学長ブログ

51. 海象

地球を半径40cmの球と考えると、私たち人類の営みは表面の約1mmの所に限定されています。リンゴを地球とすると、あたかもリンゴの皮の所に、人々が住んでいるように。そんな地球の全表面の71%が海水に覆われているのだという。日々の生活の中で、私たちは雨風を気にかけて気象に注意を払っています。

昨日も九州で、記録的短時間大雨情報が出され、5万7千人に避難指示が出されたという。今も豪雨災害が続いています。私たちは気象情報に耳を傾けます。

海に囲まれた日本では、大気中で起こる自然現象である気象とともに、海洋における自然現象である海象(かいしょう)が気になるところです。

60年前の1959年9月26日、日本本土を直撃し、全国32道府県に犠牲者5098人を出した大型台風がありました。特に、愛知県、三重県を中心に被害が広がったために伊勢湾台風という名前で知られています。ここ春日井の地でも死者19人、全半壊家屋2632戸、農作物の被害甚大、市内の大木が何百本あるいはそれ以上も倒されるという大きな被害を出しました。

何より大きな被害を出したのが、海象条件の急激な変化によるものでした。台風の気圧低下により海面が吸い上げられ、伊勢湾周辺全域に高潮を発生させ、強風によって海水が海岸に吹き寄せ、堤防より高い5メートルもの未曾有の高潮により、大災害に繋がっていったと考えられています。

日本全国広範囲にわたって被害をもたらした伊勢湾台風。子どもだった私は当時、兵庫県南部に住んでいました。大阪府と兵庫県の境を流れる近くの川が氾濫寸前となり、心細い思いで家族で避難の準備をしたことを今でも覚えています。
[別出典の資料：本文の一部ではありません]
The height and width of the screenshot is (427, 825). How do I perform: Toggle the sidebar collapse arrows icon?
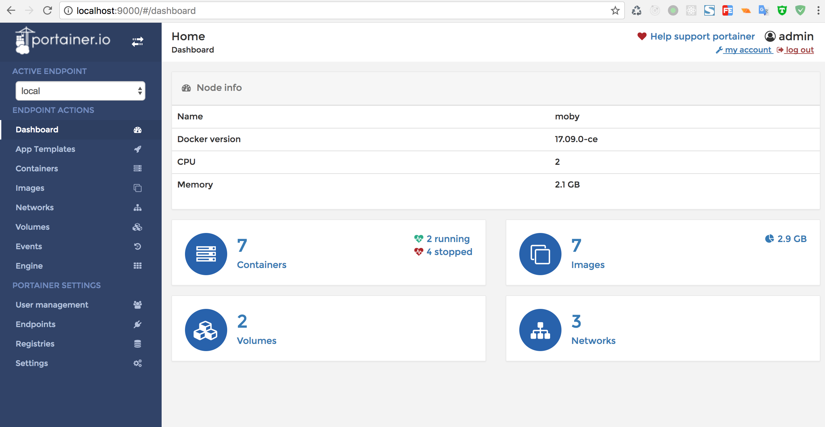point(137,42)
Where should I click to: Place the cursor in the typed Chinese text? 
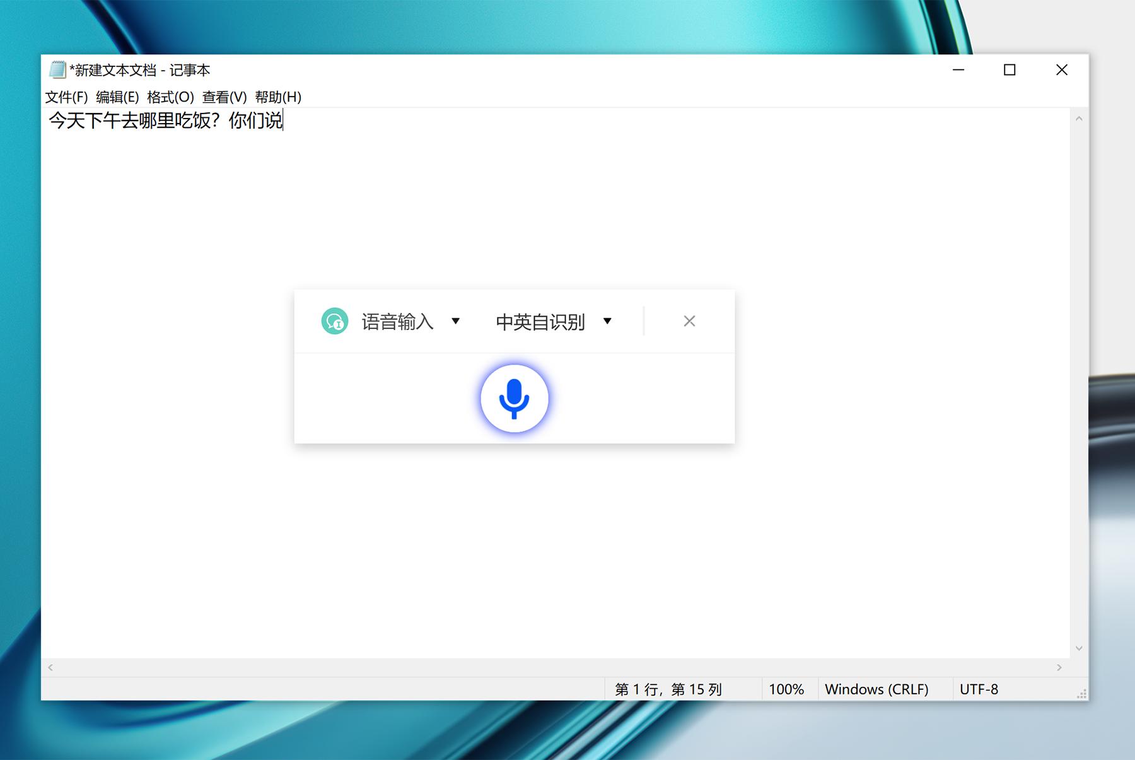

1995年の阪神・淡路大地震、2011年の東日本大震災と、日本列島で地震と津波による巨大災害が続き、南海トラフの巨大地震が話題になる中、伊勢湾台風を体験した世代が高齢化して、若い世代に語り継がれていないことを感じます。地球温暖化は確実に海面上昇を引き起こしており、海象の変化による複合的な自然災害が心配されるところです。